20 July 2021 (Sunday) - End Of The Holiday

I slept till nine o’clock this morning, and got up to an incredibly empty house. I’ve always said that we had far too many dogs, but we’ve only got one now. Pogo will be back in a few days but we’re missing him. It didn’t help when I turned on Facebook and was immediately presented with a memory – a video of Fudge playing in the river.

 

I then had a little think about my geocaching Community Celebration Event. As lockdown eases, several people (me included) have been given the opportunity to run a geocaching Community Celebration Event. This is supposed to be something special. Not just a “turn up, smile and go home” (like many geo-meets) but a proper “event”. I had an idea for a pub quiz, but that gets costly for those who support the pub, and I find it frankly embarrassing watching others make a glass of tap water last all afternoon. I had an idea for a hike, but the geo-feds said no to that in an email I received this morning. I’ve got one or two other plans, but I’m wondering if I can be bothered. The more I look into it, it seems that the idea is that I put on an epic extravaganza that lasts for (at least) two hours. However to claim the credit for attending all anyone needs to do is turn up, say “hello Dave” and then go home again. Quite a few people have said that no matter what is happening, turning up, saying “hello Dave” and then going home again is what they will do.

 

I phoned Dad to wish him a happy Father’s Day; we’d popped down with a pressie a couple of days ago. Like me, he doesn’t really go much on Father’s Day.

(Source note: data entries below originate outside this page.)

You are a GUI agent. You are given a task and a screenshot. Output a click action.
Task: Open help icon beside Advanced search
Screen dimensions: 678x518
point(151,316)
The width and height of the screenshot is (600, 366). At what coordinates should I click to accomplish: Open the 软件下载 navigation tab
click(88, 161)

Bearing in mind how soaked we’d got yesterday we’d decided not to go on a major walk today, and so I found myself at something of a loose end for much of the day today. I was that bored that I got the old camping tables out of the lock-ups and gave them a once-over. Two are OK; two are salvageable. I just need several yards of elastic to fix them.

 

After a spot of lunch I put the finishing touches to my current Wheri-project whilst all the time peering out of the window. It wasn’t *that* bad outside. Maybe we could have gone out somewhere?

After a couple of hours checking and re-checking I think the Wherigo is all but finished. All I need now is an email of permission (or not) from the landowner and then I can see what the geo-feds have to say about it.

 

With the ran seeming to have completely given up on the idea of falling we took Treacle out for a short walk. We drove out to Wye from where we walked a cross-country route up to the farm shop and back again. I found a geocache on the way; er indoors TM” found two. Treacle found (and got) a rabbit.

I wish she hadn’t.

Mind you I think that rabbit must have been a sick one. When Pogo caught a rabbit last year it was after a prolonged chase, and he only managed to snag it when the rabbit ran head-first into a tree and knocked itself senseless. There was no major chase involved today; suddenly Treacle just had a rabbit in her mouth.

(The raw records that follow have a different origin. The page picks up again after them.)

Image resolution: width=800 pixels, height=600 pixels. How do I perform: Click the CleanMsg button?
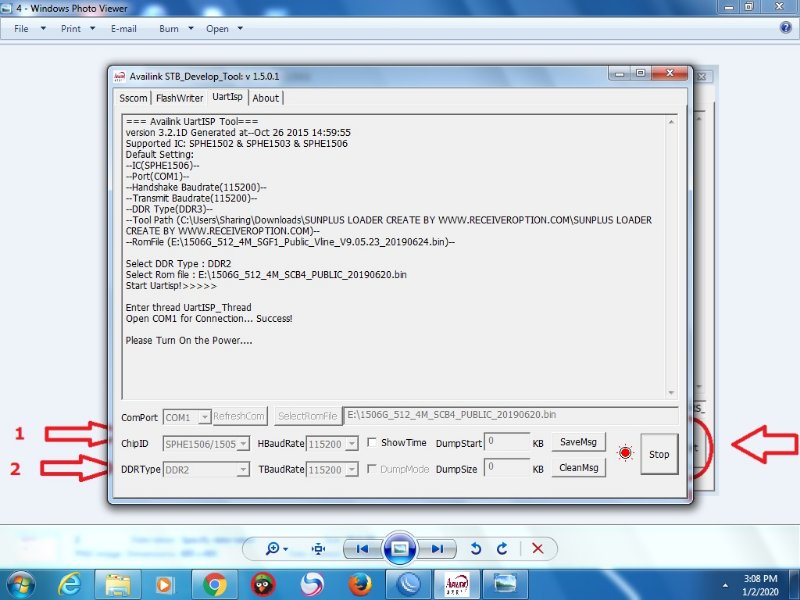(x=578, y=468)
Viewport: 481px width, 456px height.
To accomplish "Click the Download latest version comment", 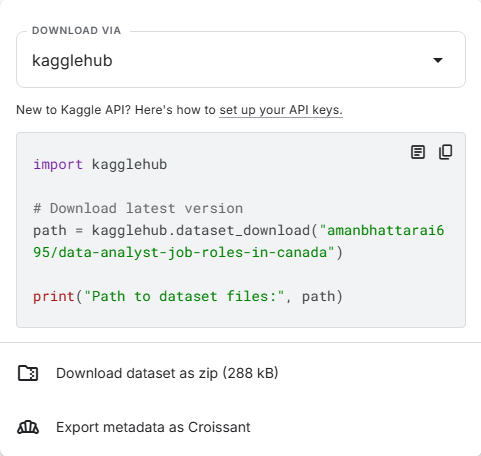I will coord(138,209).
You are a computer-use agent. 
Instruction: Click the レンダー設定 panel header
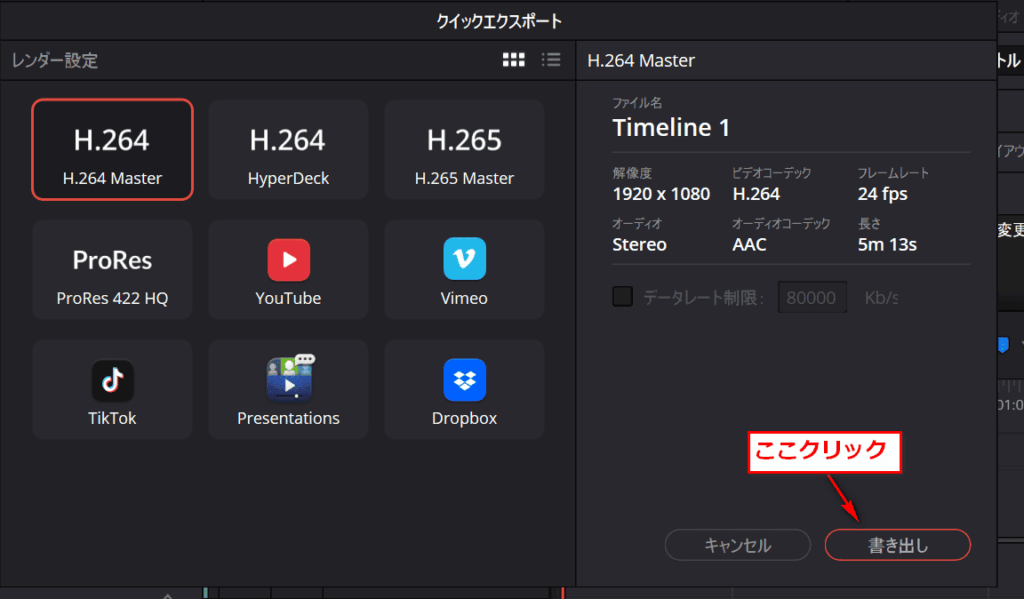55,60
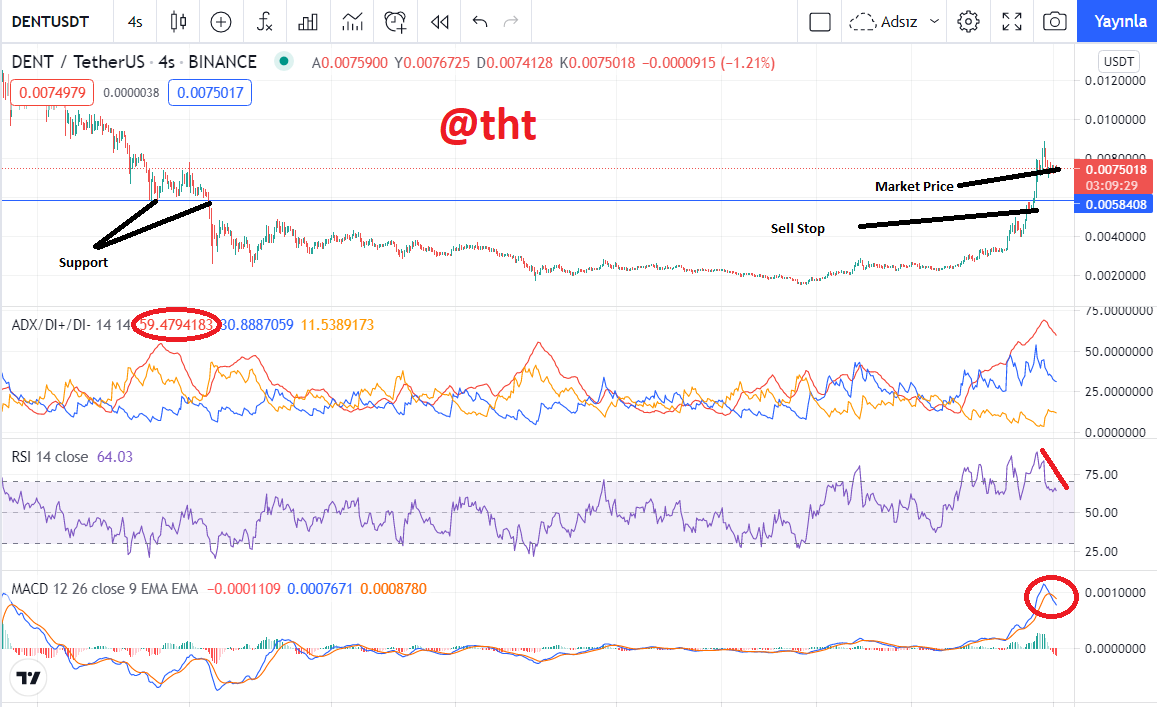Viewport: 1157px width, 707px height.
Task: Expand the Adsız layout dropdown arrow
Action: [934, 21]
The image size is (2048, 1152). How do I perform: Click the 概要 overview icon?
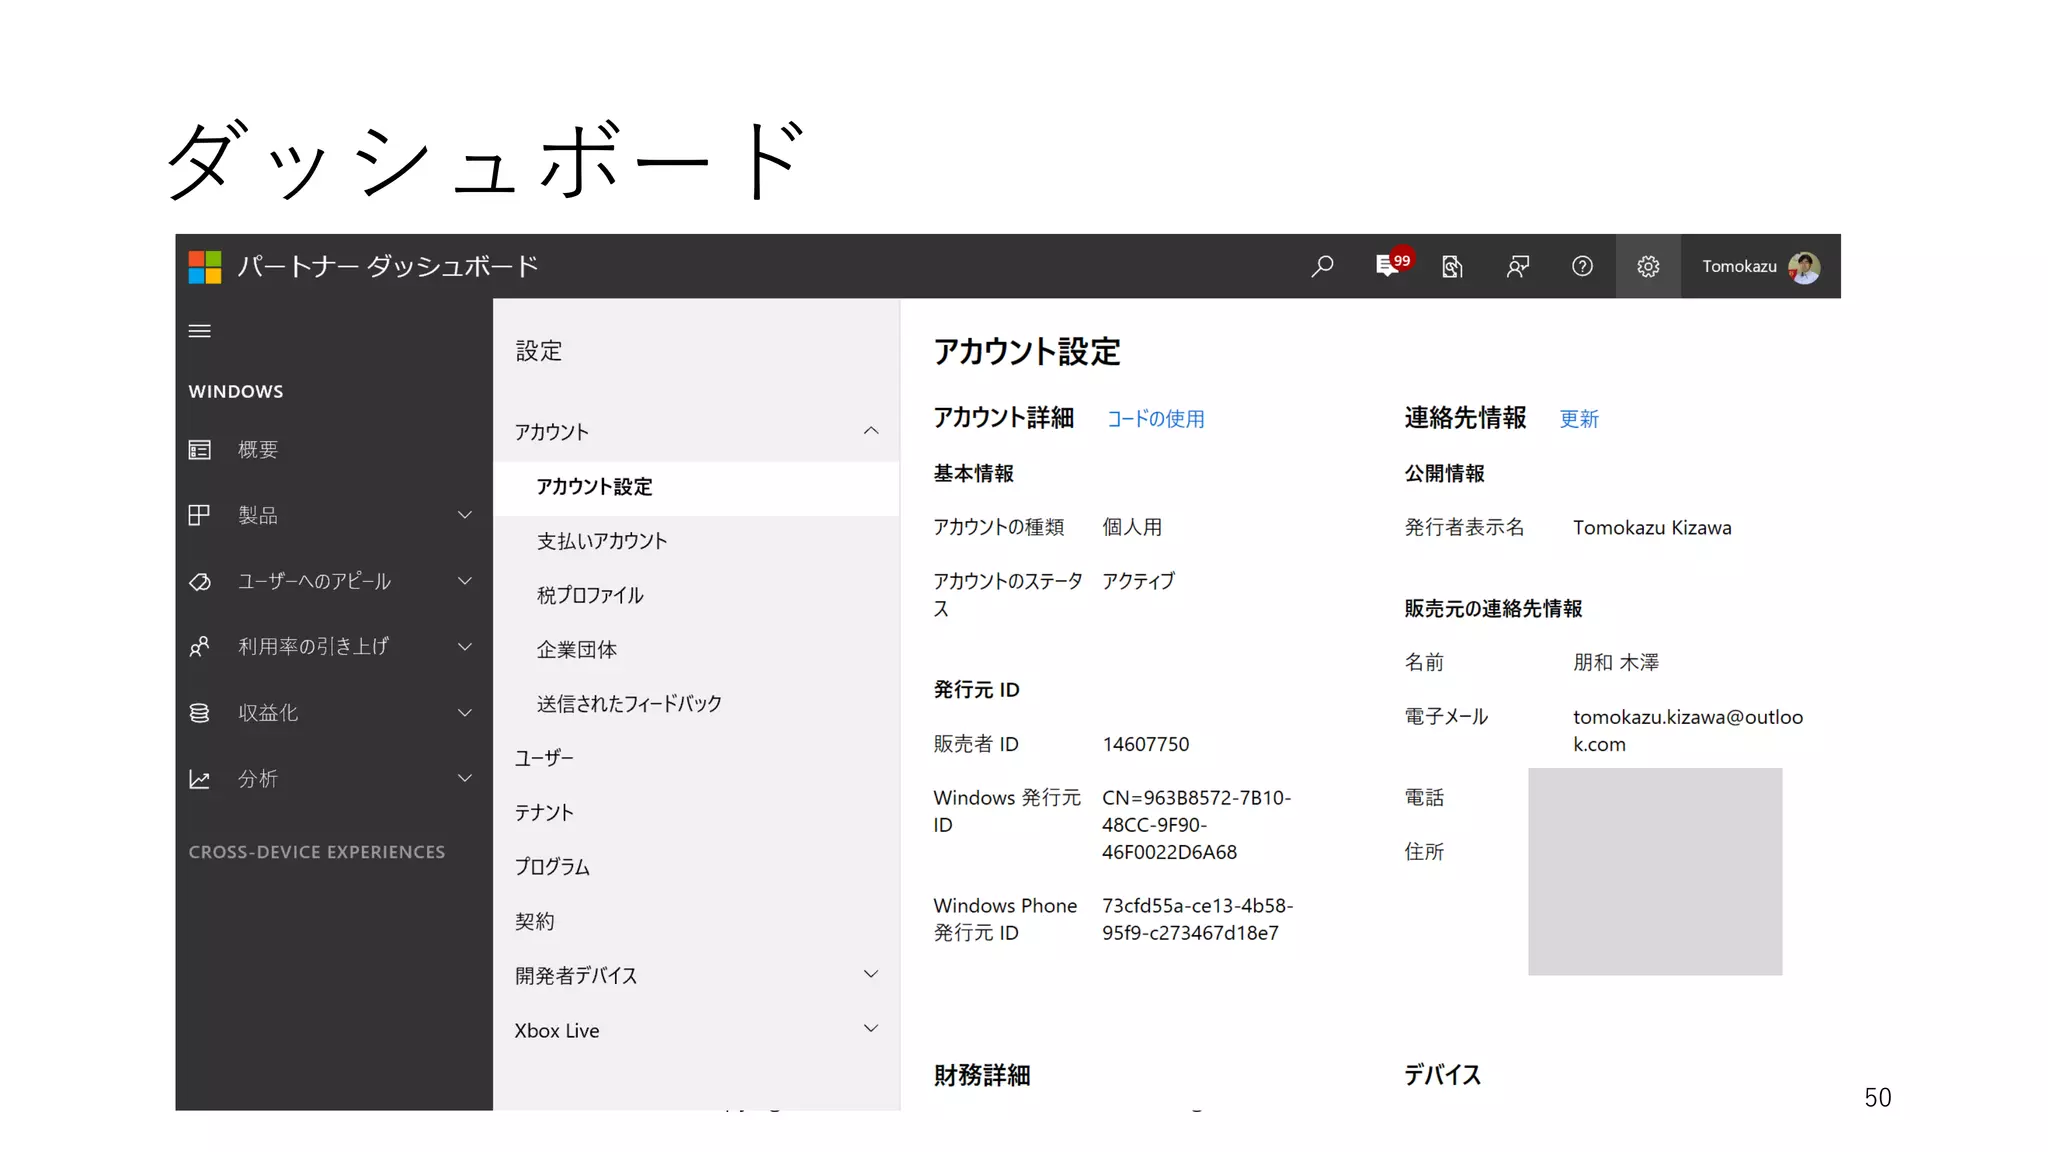(200, 450)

Getting the dead rabbit from her took some doing. Her recall was always the worst of all the dogs. I often felt she only came back to us because Fudge or Pogo had come back. If Pogo is going to have holidays with his mummy as a regular thing, Treacle will be on the lead a whole lot more.

 

We came home. Treacle had a bath, and I sat and listened to not-so-nice-next-door clanging on her piano. I say “clanging on her piano”; to be fair to her she’s not that bad really. She’s far better than I ever was when I took piano lessons some twenty-five years ago. But she’s nowhere near as good as you would think someone would be having practiced for two hours a day, every day, for the last twenty years.

 

And that’s my little holiday over and done with. It hasn’t been a bad break I suppose… it was a shame that over this last two weeks the weather has been (mostly) either *far* too hot or pouring hard, and for much of the time when the weather wasn’t against me I was crying about dead dogs. But there it is..

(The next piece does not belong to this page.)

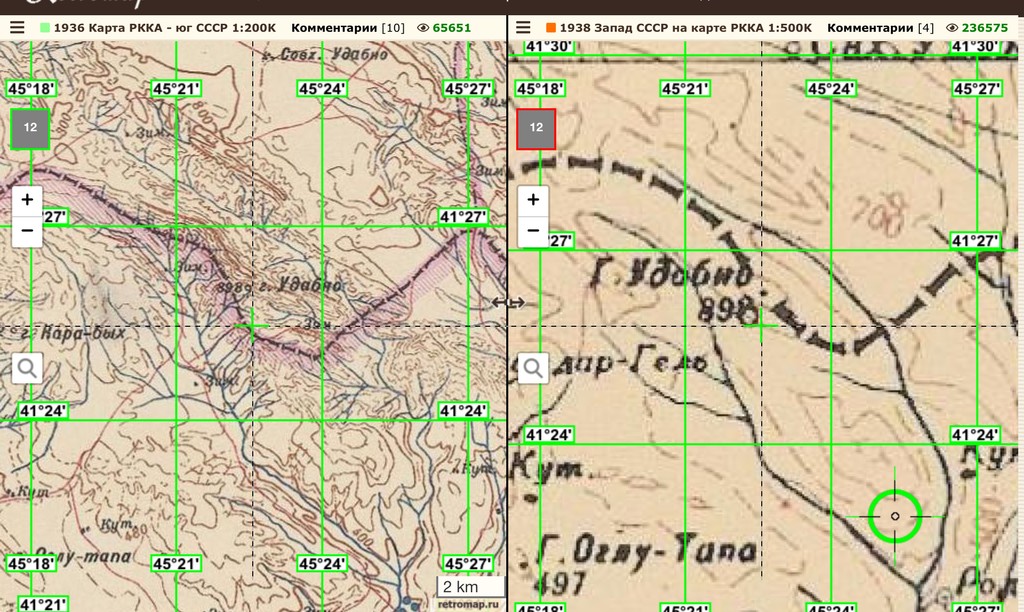Zoom out on the right 1938 map
The image size is (1024, 612).
click(x=533, y=229)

I’m back to work tomorrow. I am looking forward to it (I really am!) In years gone by I would be walking in to a guilt trip from the boss saying how much hard work it had been when I’d been on leave, whilst at the same time making it abundantly clear that he didn’t think I could be trusted to actually do the job unsupervised.

There is talk of where I used to work being merged with where I now work… If that happens I am *not* going to take the crap I took from their management (for many years). Perhaps I might retire if that happened?